Tex-Mex auteur Robert Rodriguez landed a two-year-deal with Columbia Pictures having made his 1992 student feature, El Mariachi, for $7,000 (€6.3k). But shoestring hits are seldom what they seem: Columbia Pictures spent another $200,000 (€179k) transferring Rodriguez’ print to film, remixed the sound, added post-production finesse, and spent millions more on advertising and theatrical prints. Trampoline, however, had no need to play down its means.

“Sadly, not,” laughs Ryan. “The original script for Trampoline was about a young girl who worked in a hospital as a nurse. We were hoping to raise maybe six grand to make the film. But I think we came along at a moment of crowdfunding fatigue. So I just went around local businesses in Nenagh in the hope. We didn’t hit our goal. We were lucky enough to get a grand.
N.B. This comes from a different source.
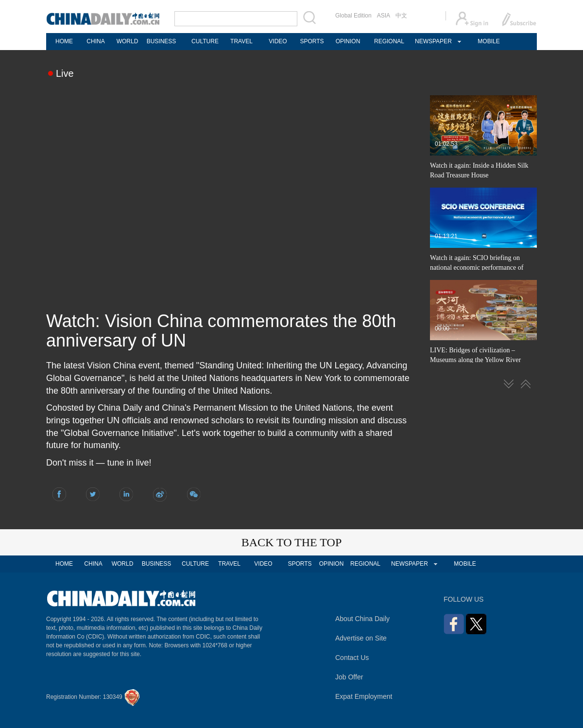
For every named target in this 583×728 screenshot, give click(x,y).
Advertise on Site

So the nurse became a teacher because we had access to my old school.”

Trampoline was a logical stepping stone for Ryan, a lifelong film fan. Aged 15, he landed a part-time job as a projectionist at a local Nenagh cinema. “Being from Tipperary, there wasn’t much art cinema back then. Working in projection strengthened my love of film. I spent all my evenings, all my summers, watching movies. Then, at weekends, I’d shoot little short films with my friends. They’re just atrocious. I hope they never see the light of day.”

While studying film production at St John’s Central College in Cork, he visited Washington DC – with monies saved from his cinema job – to make an independent documentary about Barack Obama’s presidential inauguration. A Time of Change went on to play on the US festival circuit. “It was something I really wanted to do. So I asked college to borrow some equipment . . . It gave me the excuse to get out of college for a week and make something for my portfolio. And lucky enough, it ended up doing well afterwards.”

Tom Ryan (back) on set with Shane Murray-Corcoran and Ardal O’Hanlon
Tom Ryan (back) on set with Shane Murray-Corcoran and Ardal O’Hanlon

He returned to the US after graduation, and nabbed an internship on Dark Horse, the sixth feature film from American cinema’s great poet of despair, Todd Solondz. Ryan had long been a fan and was particularly thrilled to train under cinematographer Andrij Parekh (the DOP behind Blue Valentine, The Zookeeper’s Wife and Half Nelson.

“I had a cinema poster for Half Nelson on my bedroom wall back in Tipperary. He taught me so much about shooting independent film and shooting on a low budget. And to arrive in New York and work on something with Mia Farrow and Christopher Walken, as well. It was huge. I was 22. It was unpaid. I had to do a doorman job to fund doing the internship. But I couldn’t put a price on what I learned and the experience I gained.”